Written problem:
Rewrite the listing from the line containing "Image resolution: width=1052" through the end of the listing, keeping the requests, but offset every coordinate in the answers by adding 22 to each number. Leave out the pictures.

----

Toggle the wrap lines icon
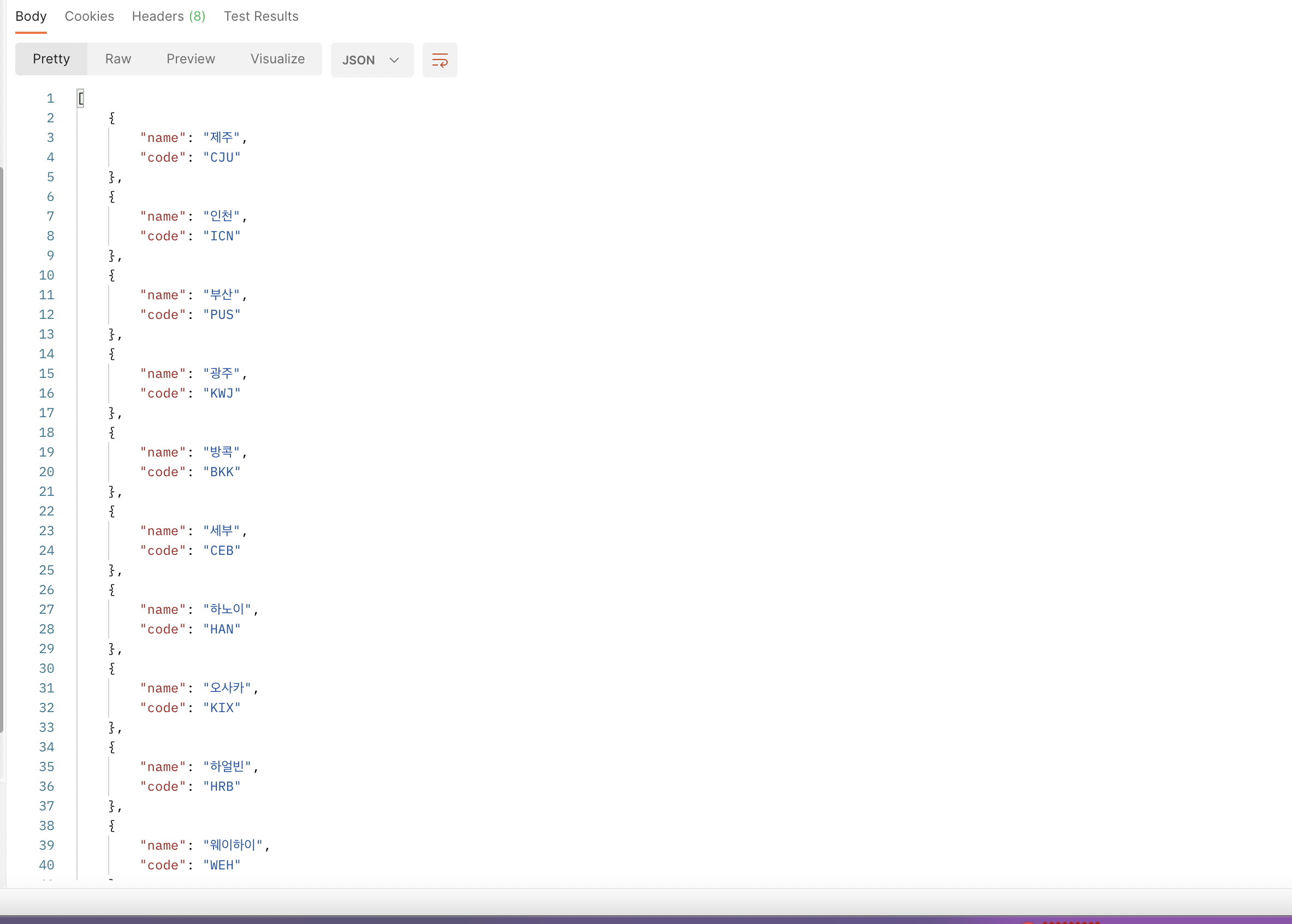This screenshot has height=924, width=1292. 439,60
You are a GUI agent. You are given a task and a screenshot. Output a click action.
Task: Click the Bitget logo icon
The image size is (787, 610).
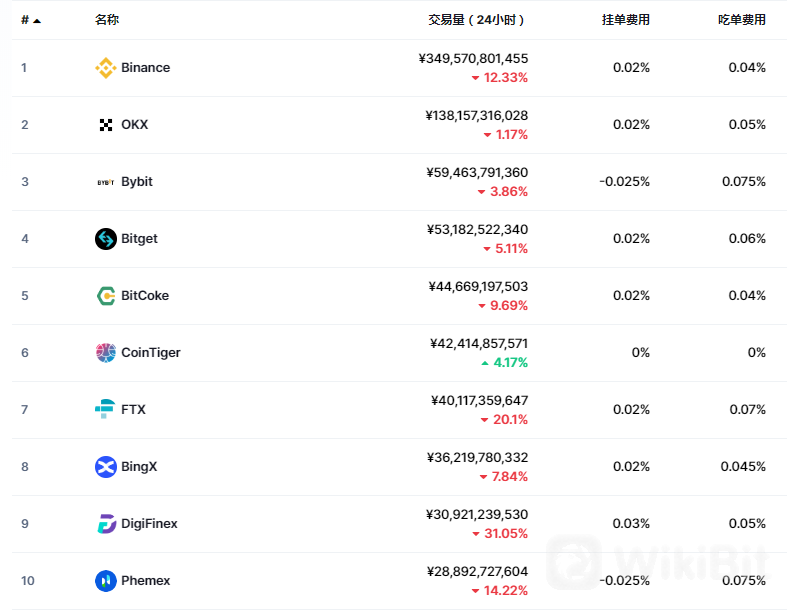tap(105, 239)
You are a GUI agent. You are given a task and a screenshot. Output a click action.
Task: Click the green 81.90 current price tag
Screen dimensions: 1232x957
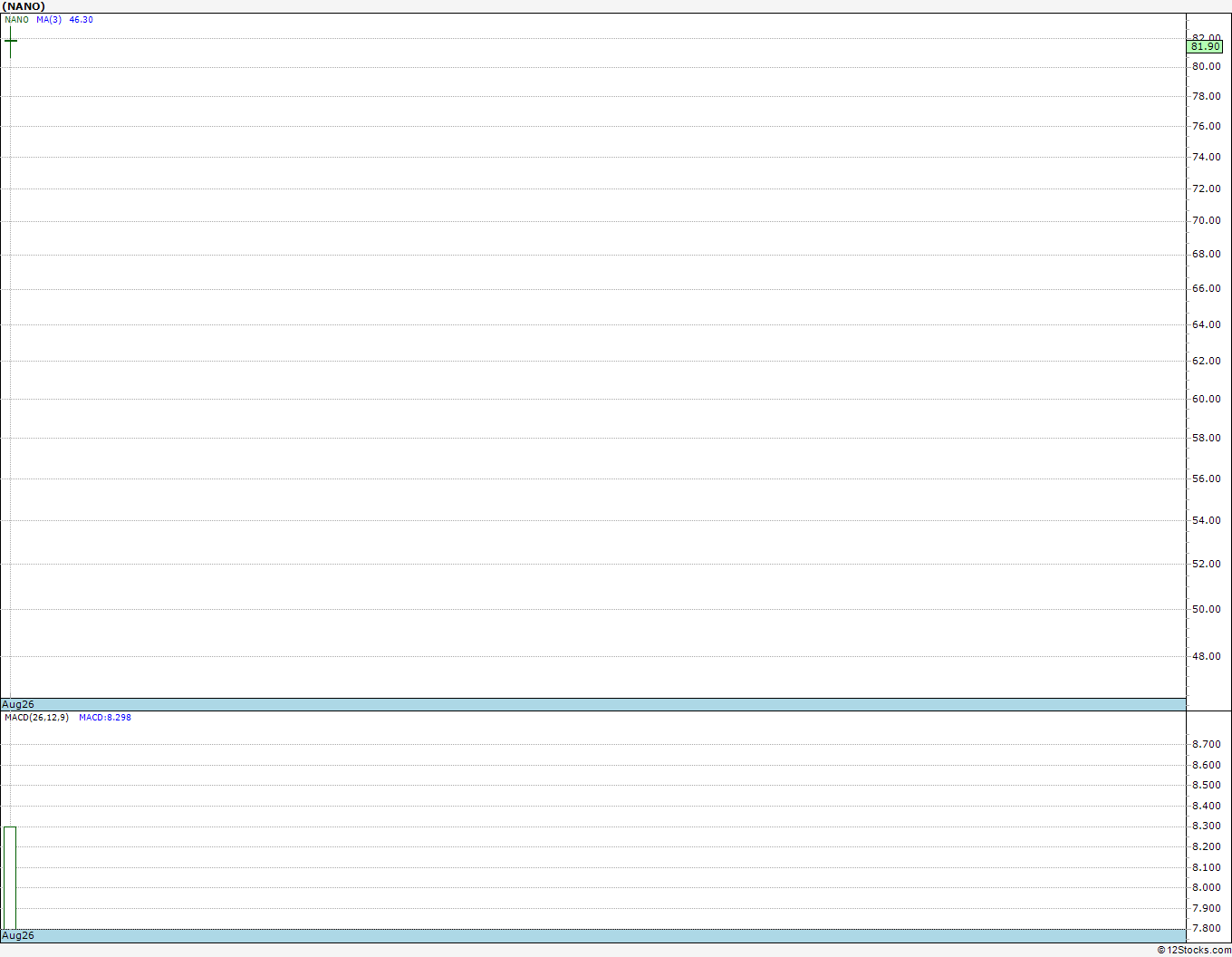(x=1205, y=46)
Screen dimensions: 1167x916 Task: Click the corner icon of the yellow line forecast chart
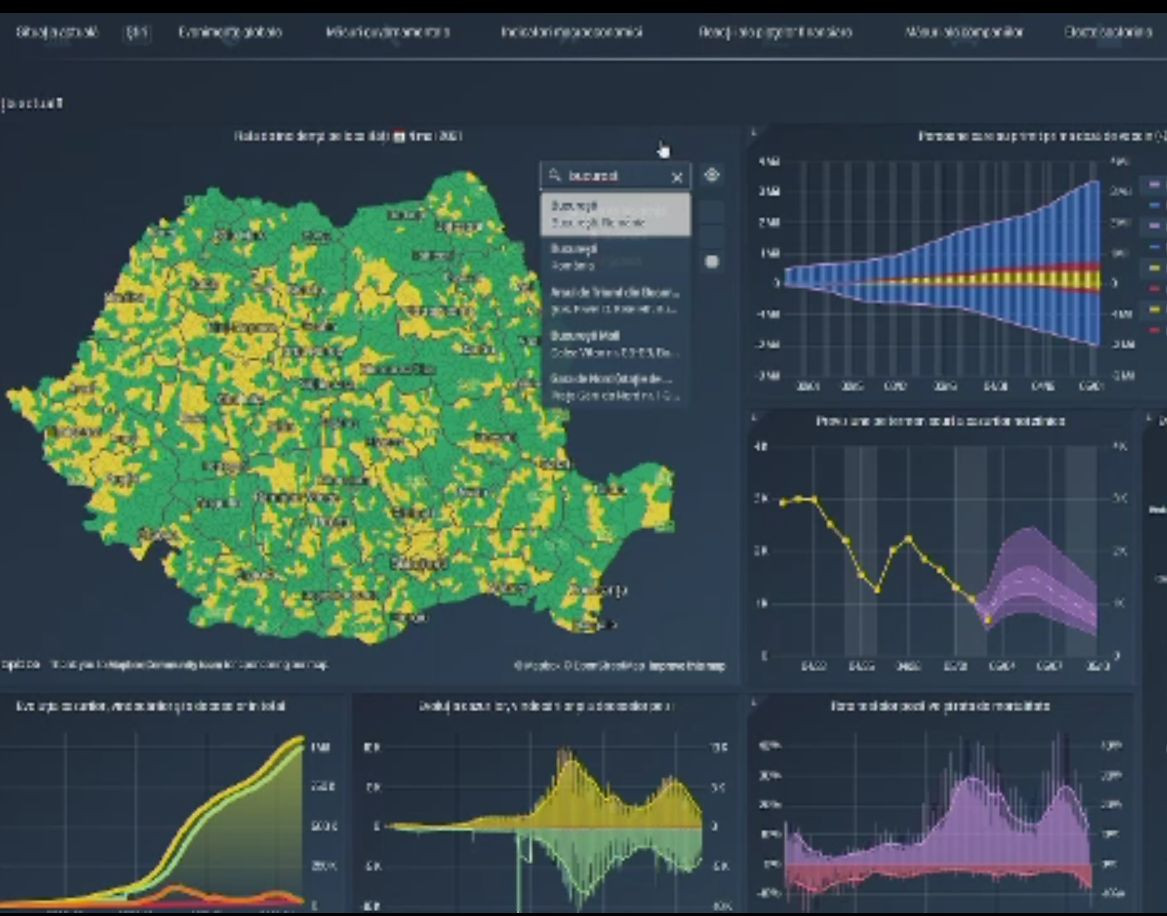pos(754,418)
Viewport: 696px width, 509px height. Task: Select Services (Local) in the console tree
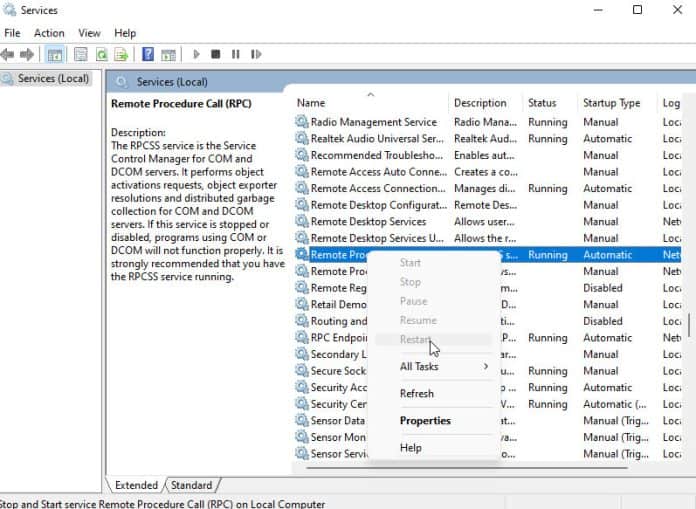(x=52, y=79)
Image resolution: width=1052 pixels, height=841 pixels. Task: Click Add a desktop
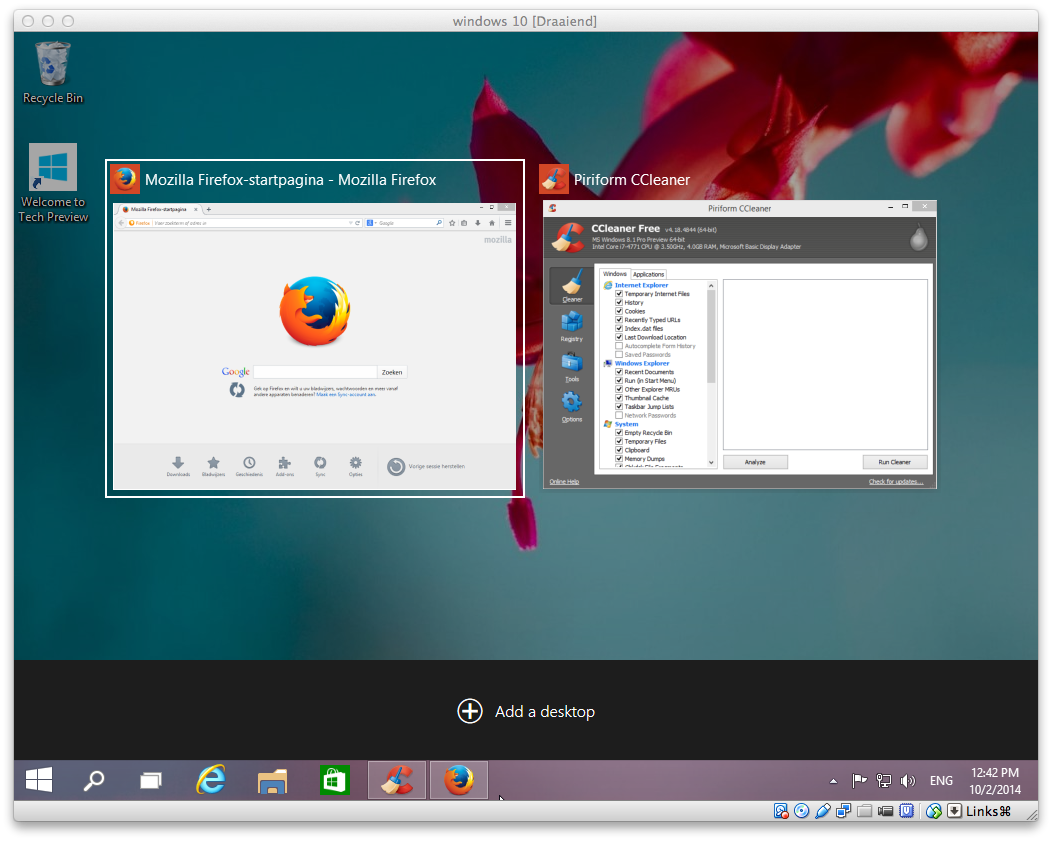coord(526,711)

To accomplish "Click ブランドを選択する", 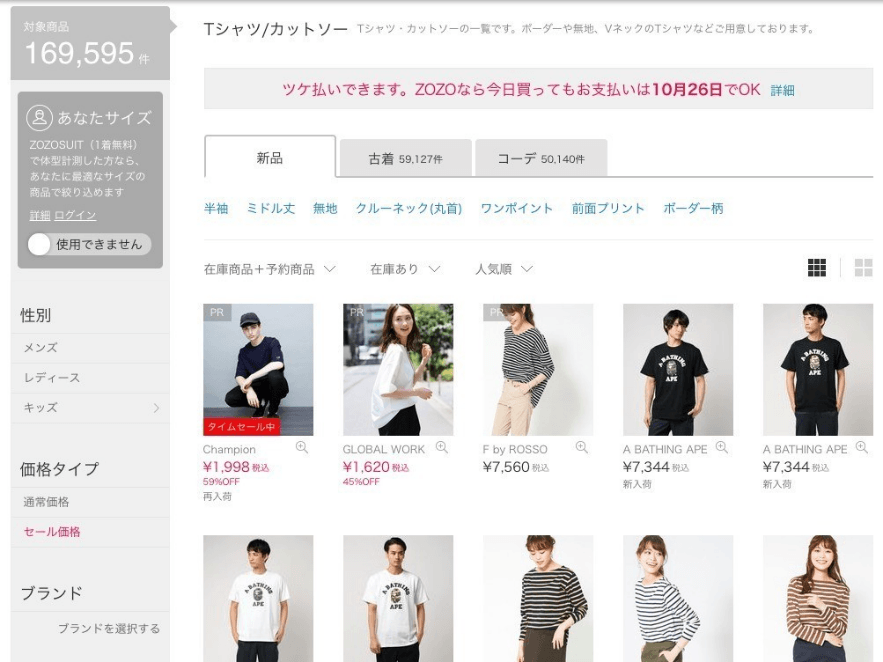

----

Answer to the exercise:
Image resolution: width=1052 pixels, height=841 pixels. Task: Click Add a desktop
coord(548,733)

To accomplish "Click ブランドを選択する", 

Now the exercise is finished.